One weekend, I stumbled across some Google links about former preemies and proprioceptive disorder, and it all clicked. We had naively thought it had gone away, but no, it doesn’t work that way. I found an online assessment battery for Sensory Processing Disorder. My husband and I each took it for ourselves, then filled one out independently of one another for Gavin. When we compared notes, the answer was obvious. Gavin had SPD. So, it turns out, did we, though it manifests slightly differently in all three of us. My husband and I gained some insight into what we’d always considered our “eccentricities,” and relief from worry over our crasher-and-banger, daredevil son. There were tangible strategies and tools for use with SPD kids, which could easily be incorporated into our family life. And with a little luck, we’d find supportive teachers who were aware of the condition and willing to work with us to give Gavin the best opportunity to succeed possible.

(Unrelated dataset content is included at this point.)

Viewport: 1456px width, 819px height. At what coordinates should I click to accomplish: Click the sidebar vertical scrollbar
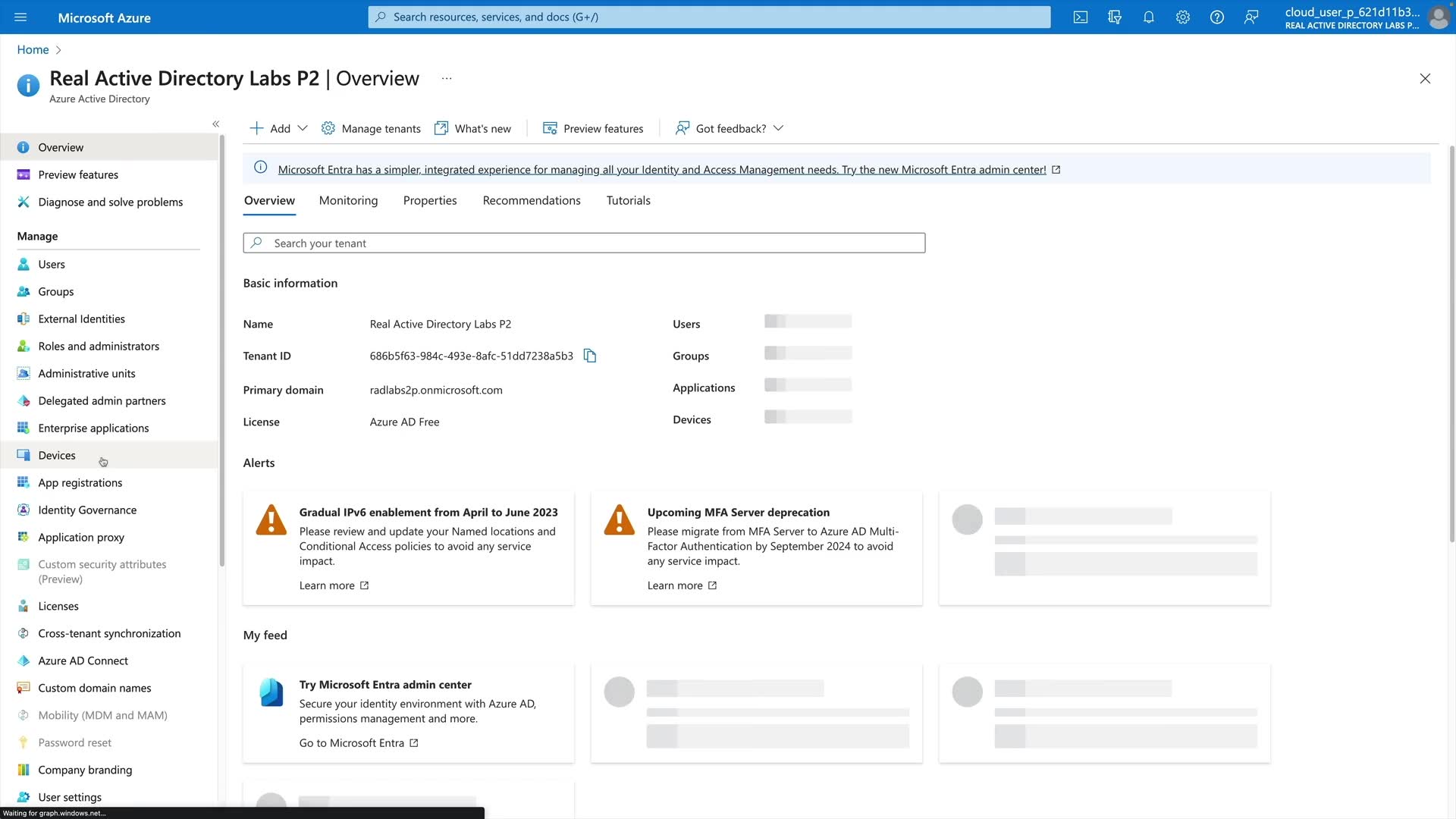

We spent the rest of that school year back home, repairing the damage done by our blind foray into the classroom. I homeschooled him throughout fall, winter, spring and summer, incorporating the techniques I learned from SPD support groups online and from other SPD parents. I see clearly that not every child fits into the same shoebox — and, back in the U.S., the GOP-endorsed idea of a one-size-fits-all ‘McEducation‘ could never accommodate my son.
We enrolled him in tumbling, soccer and gymnastics to give him the movement and physical exertion his body craves. We’ve practiced self-calming and focusing strategies, and he’s doing well. Transitions are still dodgy, and he still gets really wound up whenever he is surrounded by new kids, but at least now, we know what’s going on, and he is able to articulate the sensations he’s experiencing and communicate his needs to us. This week, his new kindergarten teacher called, and we’ll be meeting her Tuesday. My intuition says she’s on board, and that kindergarten’s going to be a great start for Gavin. I sure hope so.
*Author’s Note: though the Back to Sleep movement wisely advocates placing infants on their backs to sleep, NICU infants are usually connected to myriad wires, tubes and monitors, so they are often placed to sleep on their tummies. Unless they’re Gavin, in which case, smart nurses give up.